APPLY WHAT YOU READ ::
[a] In the MongoDB installation steps, update the passage starting at "Steps To Install" and ending at "imported: 1 (RSA: 1)" so that "keyserver.example.com" takes the place of "keyserver.ubuntu.com".
[b] Translate this sentence from the MongoDB installation steps into Spanish: "Import the public key used by the package management system."
[c] Pick up the MongoDB installation steps after their last line and carry them forward.

PAGE TEXT ::
+ + + + + + +

Steps To Install MongoDb on Ubuntu 14.04

1.Import the public key used by the package management system. this is
to ensure package consistency and authenticity by requiring that distributors sign packages with GPG keys

ram@ram-pc:~$ sudo apt-key adv --keyserver hkp://keyserver.ubuntu.com:80 --recv 7F0CEB10

[sudo] password for ram:
Executing: gpg --ignore-time-conflict --no-options --no-default-keyring --homedir /tmp/tmp.T0369j2BIX --no-auto-check-trustdb --trust-model always --keyring /etc/apt/trusted.gpg --primary-keyring /etc/apt/trusted.gpg --keyserver hkp://keyserver.ubuntu.com:80 --recv 7F0CEB10
gpg: requesting key 7F0CEB10 from hkp server keyserver.ubuntu.com
gpg: key 7F0CEB10: public key "Richard Kreuter <richard@10gen.com>" imported
gpg: Total number processed: 1
gpg:               imported: 1 (RSA: 1)

+ + + + + + +

INPUT DATA ::
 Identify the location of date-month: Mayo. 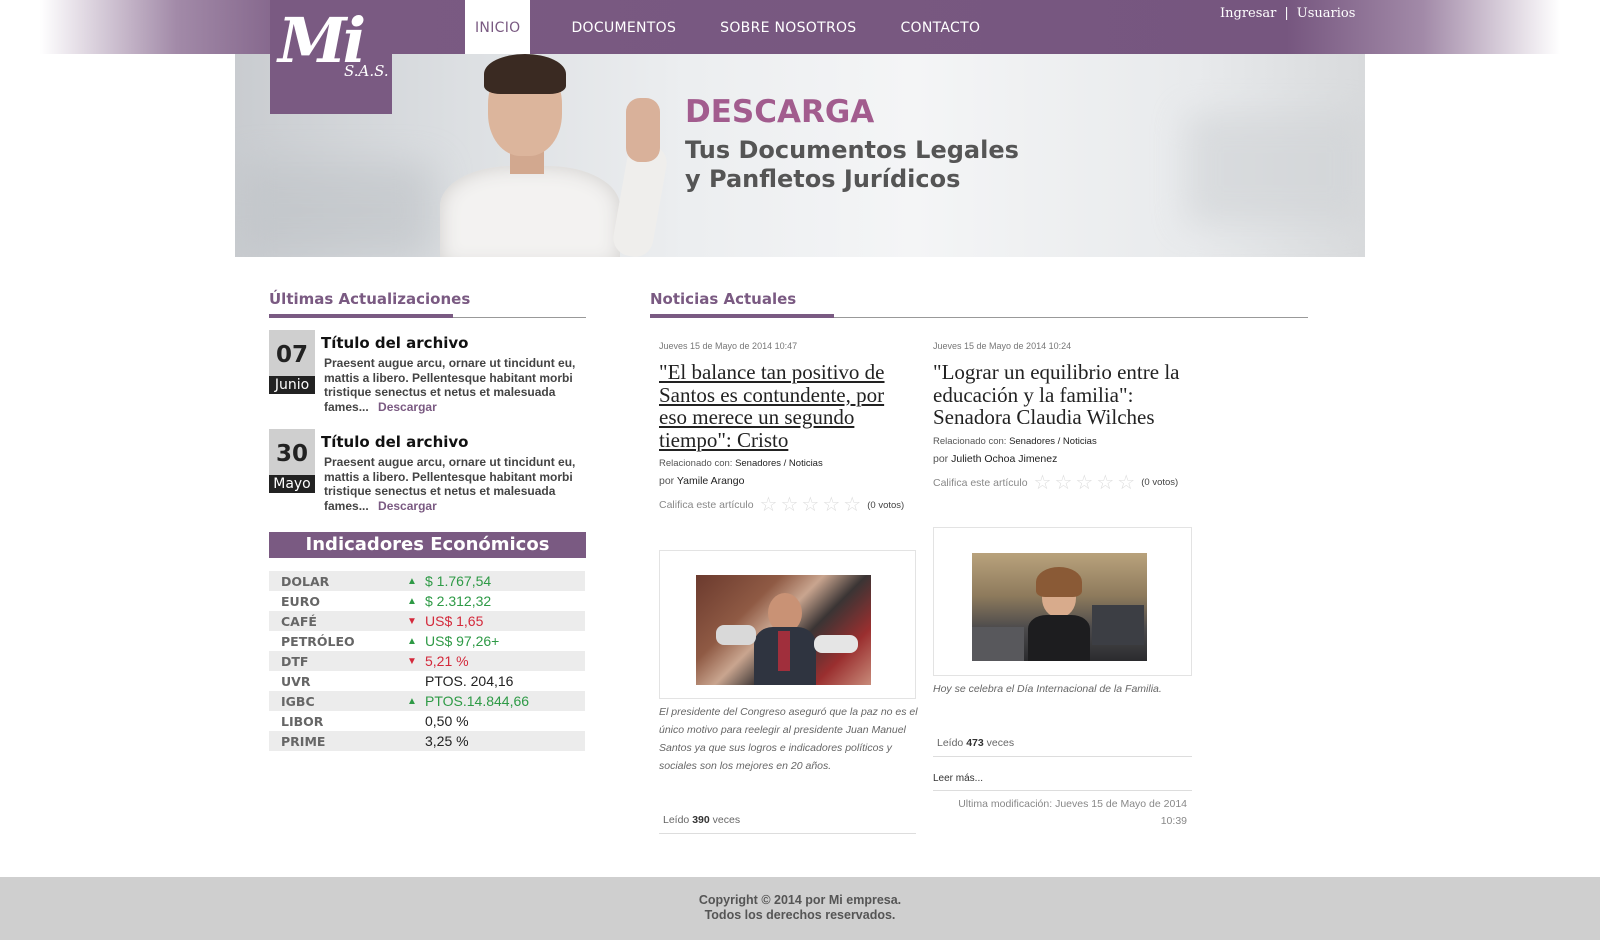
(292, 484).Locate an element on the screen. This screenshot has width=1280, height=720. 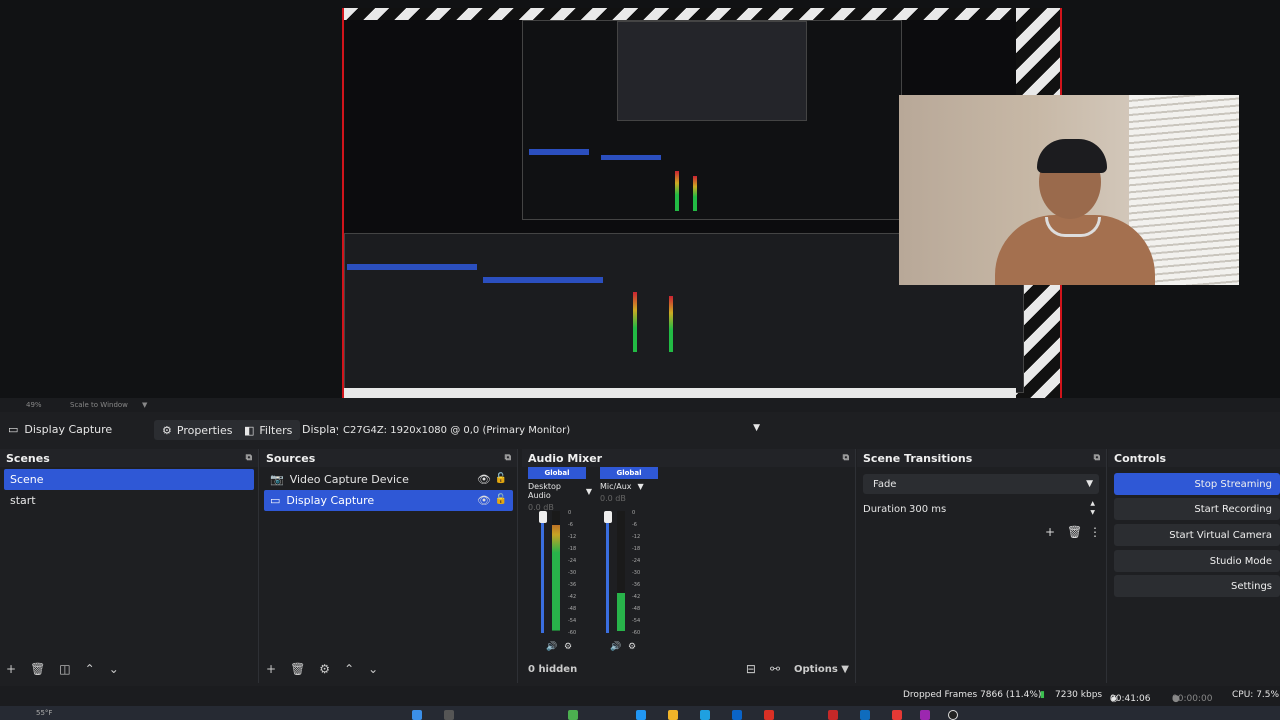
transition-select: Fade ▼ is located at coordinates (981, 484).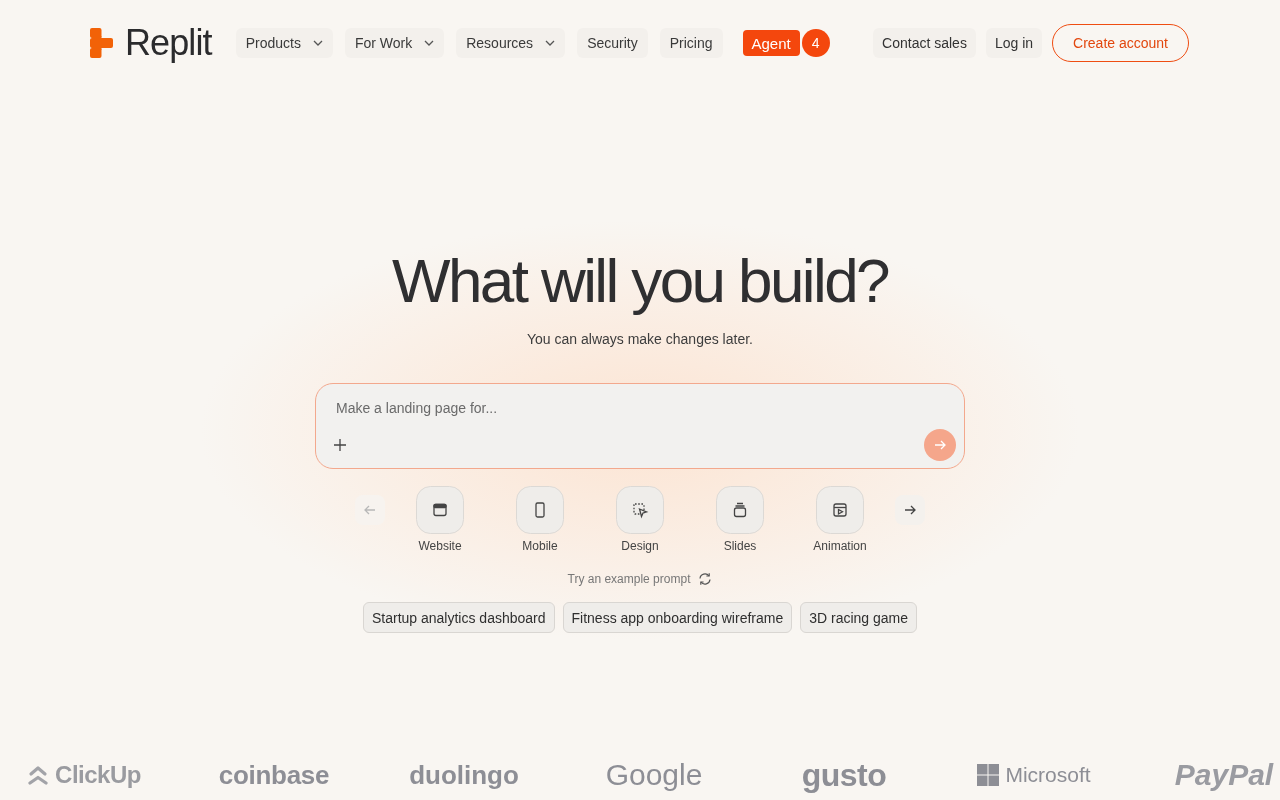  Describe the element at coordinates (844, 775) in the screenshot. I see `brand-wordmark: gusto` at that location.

+ + + + + + +

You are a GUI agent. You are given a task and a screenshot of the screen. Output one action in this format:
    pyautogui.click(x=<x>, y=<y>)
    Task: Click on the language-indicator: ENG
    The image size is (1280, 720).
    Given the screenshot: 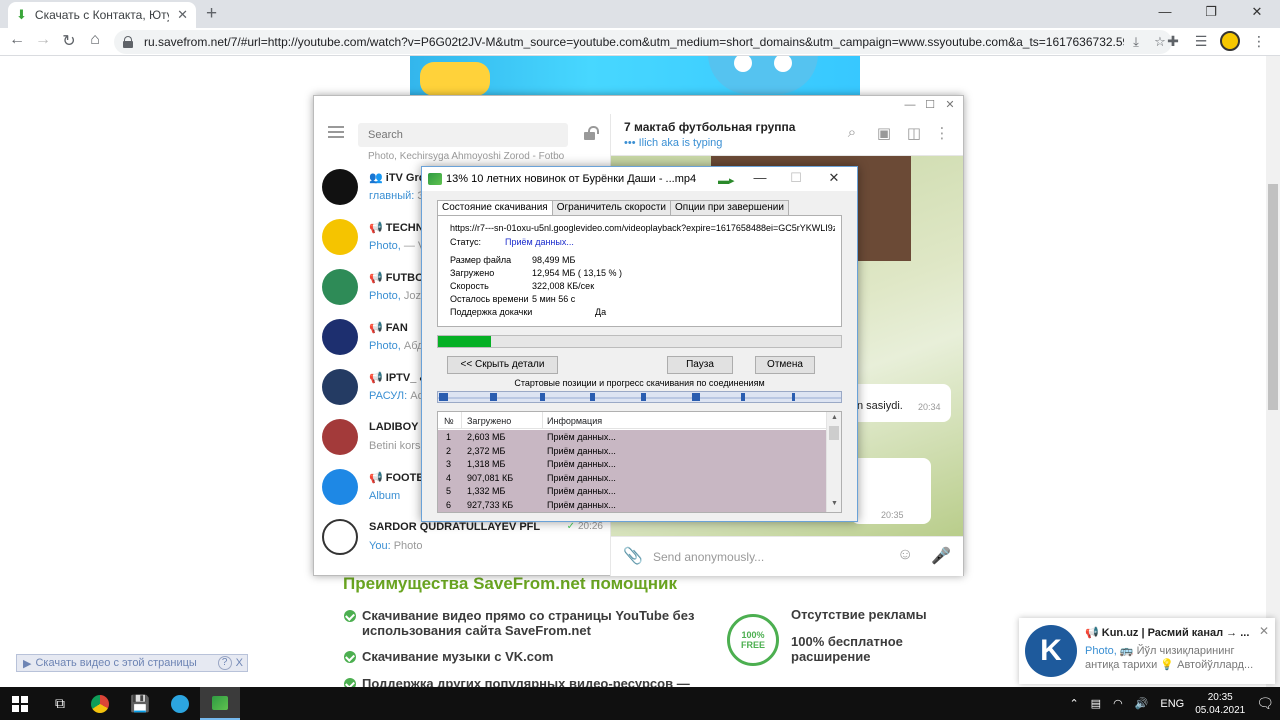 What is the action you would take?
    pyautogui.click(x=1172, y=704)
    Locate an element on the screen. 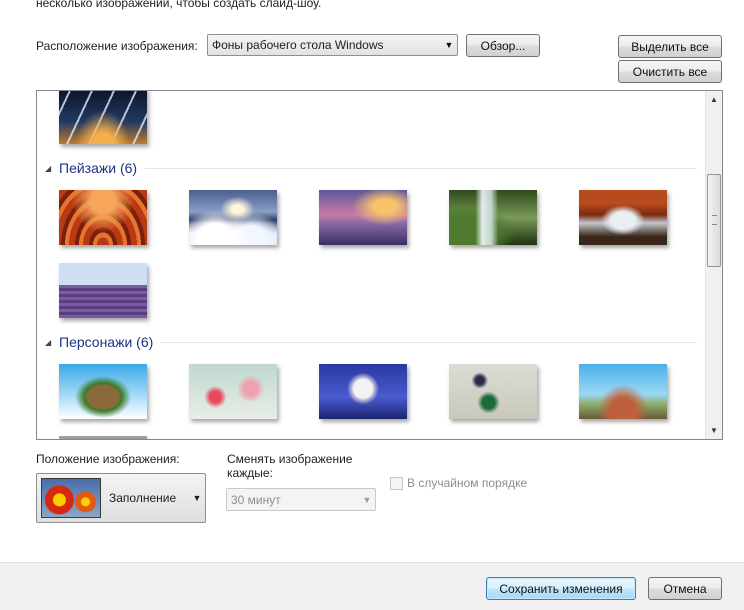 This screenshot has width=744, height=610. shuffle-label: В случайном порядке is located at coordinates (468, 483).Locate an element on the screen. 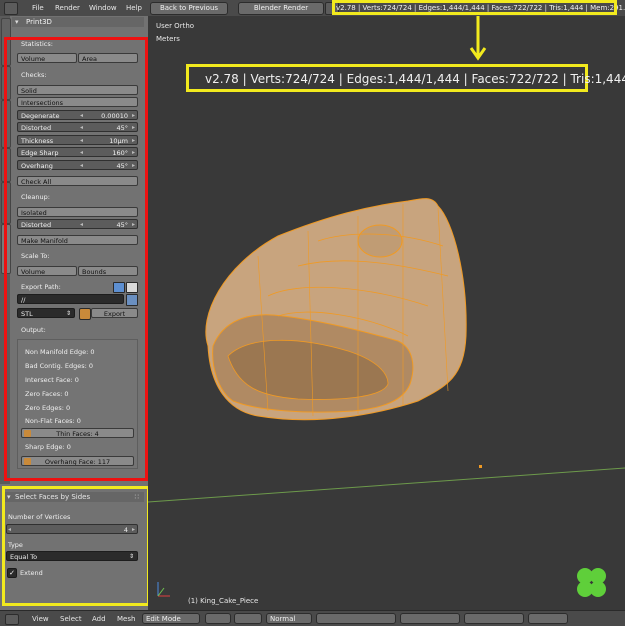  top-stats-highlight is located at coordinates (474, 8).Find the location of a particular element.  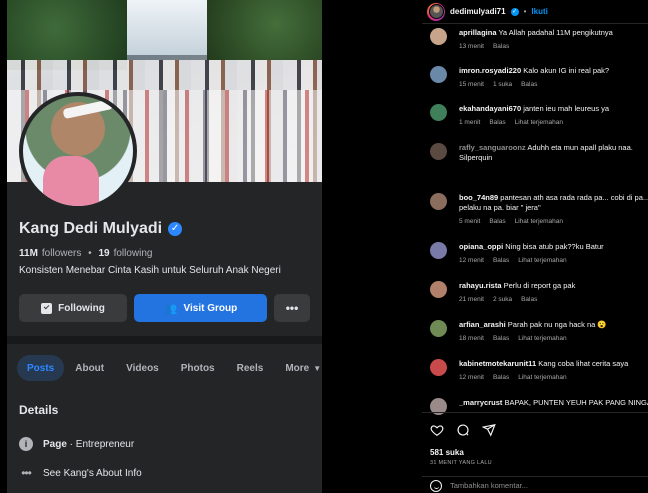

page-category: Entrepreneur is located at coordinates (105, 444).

+ + + + + + +

YOUR RESPONSES ::
[a]
Steps To Install MongoDb on Ubuntu 14.04

1.Import the public key used by the package management system. this is
to ensure package consistency and authenticity by requiring that distributors sign packages with GPG keys

ram@ram-pc:~$ sudo apt-key adv --keyserver hkp://keyserver.example.com:80 --recv 7F0CEB10

[sudo] password for ram:
Executing: gpg --ignore-time-conflict --no-options --no-default-keyring --homedir /tmp/tmp.T0369j2BIX --no-auto-check-trustdb --trust-model always --keyring /etc/apt/trusted.gpg --primary-keyring /etc/apt/trusted.gpg --keyserver hkp://keyserver.example.com:80 --recv 7F0CEB10
gpg: requesting key 7F0CEB10 from hkp server keyserver.example.com
gpg: key 7F0CEB10: public key "Richard Kreuter <richard@10gen.com>" imported
gpg: Total number processed: 1
gpg:               imported: 1 (RSA: 1)

[b] Importe la clave pública utilizada por el sistema de gestión de paquetes.

[c]
ram@ram-pc:~$

2. Create a list file for MongoDB.

ram@ram-pc:~$ echo "deb http://repo.mongodb.org/apt/ubuntu "$(lsb_release -sc)"/mongodb-org/3.0 multiverse" | sudo tee /etc/apt/sources.list.d/mongodb-org-3.0.list
deb http://repo.mongodb.org/apt/ubuntu trusty/mongodb-org/3.0 multiverse

3. Reload local package database

ram@ram-pc:~$ sudo apt-get update

4. Install the MongoDB packages.

ram@ram-pc:~$ sudo apt-get install -y mongodb-org
Reading package lists... Done
Building dependency tree
Reading state information... Done
The following extra packages will be installed:
mongodb-org-mongos mongodb-org-server mongodb-org-shell mongodb-org-tools
The following NEW packages will be installed:
mongodb-org mongodb-org-mongos mongodb-org-server mongodb-org-shell
mongodb-org-tools
0 upgraded, 5 newly installed, 0 to remove and 290 not upgraded.
Need to get 50.7 MB of archives.
After this operation, 157 MB of additional disk space will be used.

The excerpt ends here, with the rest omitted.